Il faut savoir terminer un roman. le lecteur qui progresse au fil des pages s'interroge toujours sur l'épilogue. Quand on replace cet ouvrage de Yasmina Khadra sur le rayon de sa bibliothèque, on se dit qu'on y reviendra. Avec un sujet aussi grave, la fin ne déprime pas. Elle est un peu comme la flamme d'une bougie dans un univers de ténèbres. Fragile, mais obstinée. C'est une force dans la conception d'un ouvrage que de savoir le terminer sans pour autant laisser augurer de l'issue dès les premiers chapitres. Et si je commence par la fin, c'est que je m'y suis retrouvé sans m'en rendre compte, tellement le voyage a été absorbant.

La fin est une chose, mais le corps du texte en est une autre. Et là encore, cet ouvrage de Yasmina Khadra, c'est du généreux, du sincère, du bienfaisant. Quel plaisir de lire de telles pages de littérature, dans une langue de qualité.

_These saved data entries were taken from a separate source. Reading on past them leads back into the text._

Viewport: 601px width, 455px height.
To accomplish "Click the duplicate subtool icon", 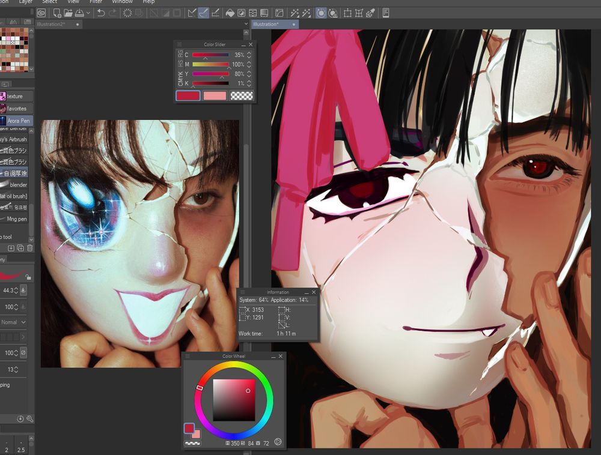I will 20,247.
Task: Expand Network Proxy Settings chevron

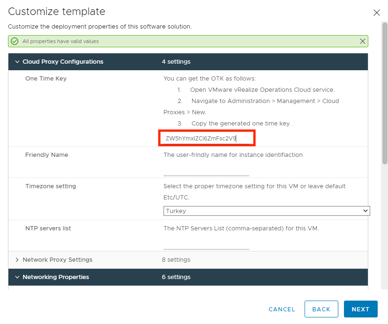Action: point(17,260)
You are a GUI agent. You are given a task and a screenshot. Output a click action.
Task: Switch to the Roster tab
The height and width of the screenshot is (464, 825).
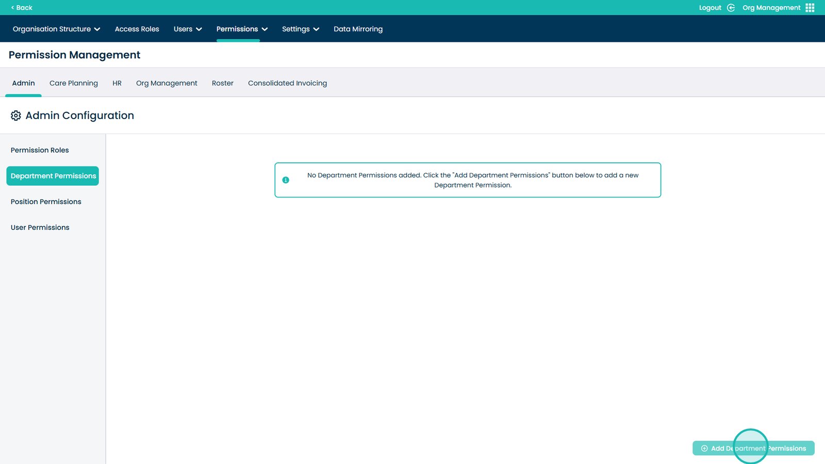(x=223, y=83)
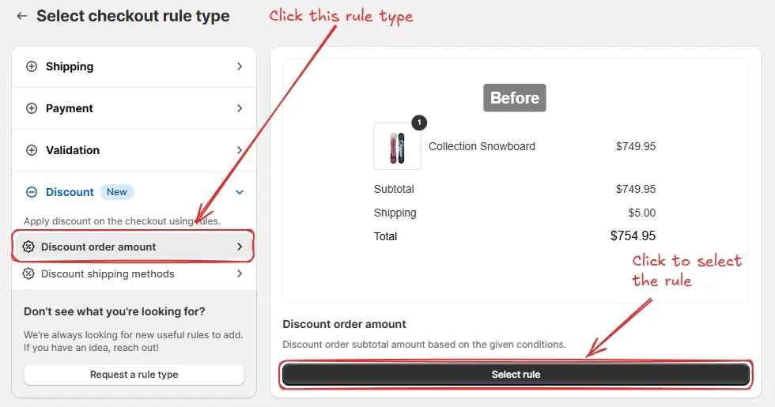Image resolution: width=775 pixels, height=407 pixels.
Task: Click the discount badge icon for order amount
Action: (x=28, y=247)
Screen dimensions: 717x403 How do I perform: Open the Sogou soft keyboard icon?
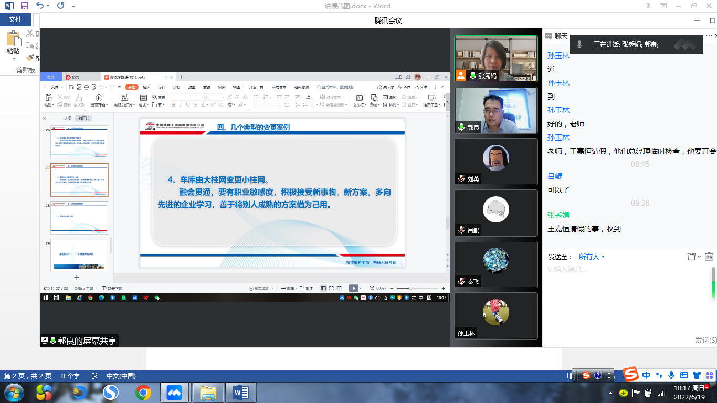684,375
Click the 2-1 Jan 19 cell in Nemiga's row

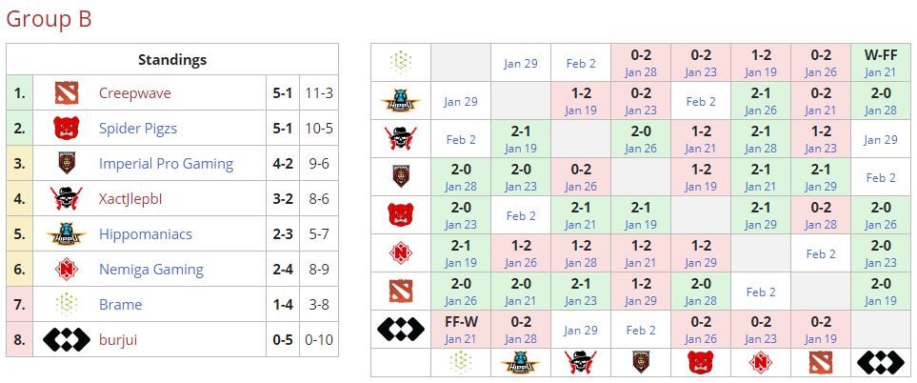[x=460, y=253]
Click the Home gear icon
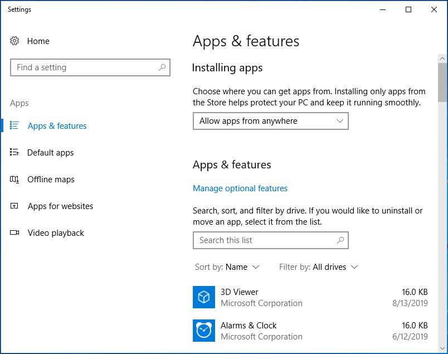Screen dimensions: 448x354 (x=14, y=41)
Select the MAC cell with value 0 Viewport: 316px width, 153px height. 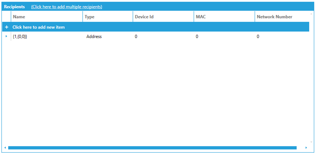pos(197,37)
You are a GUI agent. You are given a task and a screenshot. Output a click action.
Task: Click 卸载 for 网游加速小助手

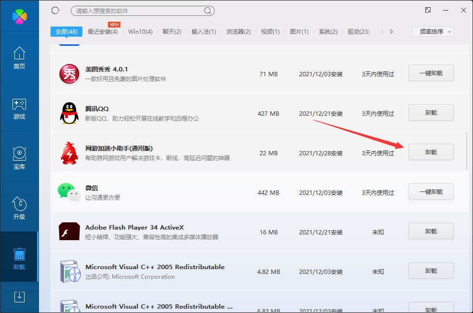click(x=431, y=152)
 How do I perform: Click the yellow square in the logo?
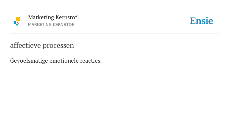click(18, 19)
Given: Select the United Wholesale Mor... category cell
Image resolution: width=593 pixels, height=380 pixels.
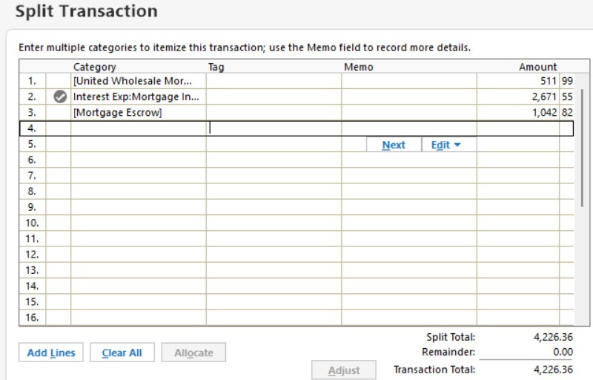Looking at the screenshot, I should pos(138,81).
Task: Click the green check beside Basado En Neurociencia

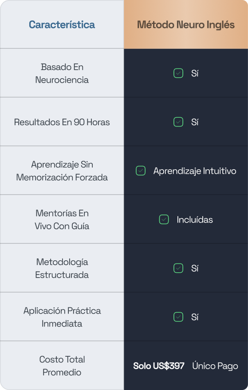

J'avais découvert cet auteur avec " L'attentat". Je m'étais promis d'approfondir sa connaissance et le fais avec " L'équation africaine". Je confirme ma première impression, la conforte même. Cet ouvrage, plus encore que le premier, me subjugue par la qualité de la retranscription des sentiments, de leur traduction en mots, en phrases. Et Dieu sait si l'exercice est difficile. La colère, la révolte, la résignation, le découragement, l'indignation, la détresse, la déprime, l'irritation, le mal-être, l'humiliation, le lecteur se les approprie, les ressent à la place des héros. Mais curieusement jamais de haine. Comme si finalement, après l'avoir déprécié, déconsidéré, Yasmina Khadra révèle une foi souveraine en l'Homme. Et puis bien sûr, et heureusement, l'espoir, la jubilation. Même l'amour dont on perçoit le frisson, ses bouffées de sensualité, presque incongru, mais tellement troublant et tyrannique.


Pour avoir vécu quelques temps en Afrique de l'est, j'ai retrouvé dans ces pages la touffeur de l'air immobile surchauffé, le sable qui colle à la peau moite, la bouche douloureuse de sécheresse, le regard qui se perd sur ces étendues de sables et de roches volcaniques, l'usure du corps et de l'esprit sur les pistes rocailleuses quand chaque pas est un exploit.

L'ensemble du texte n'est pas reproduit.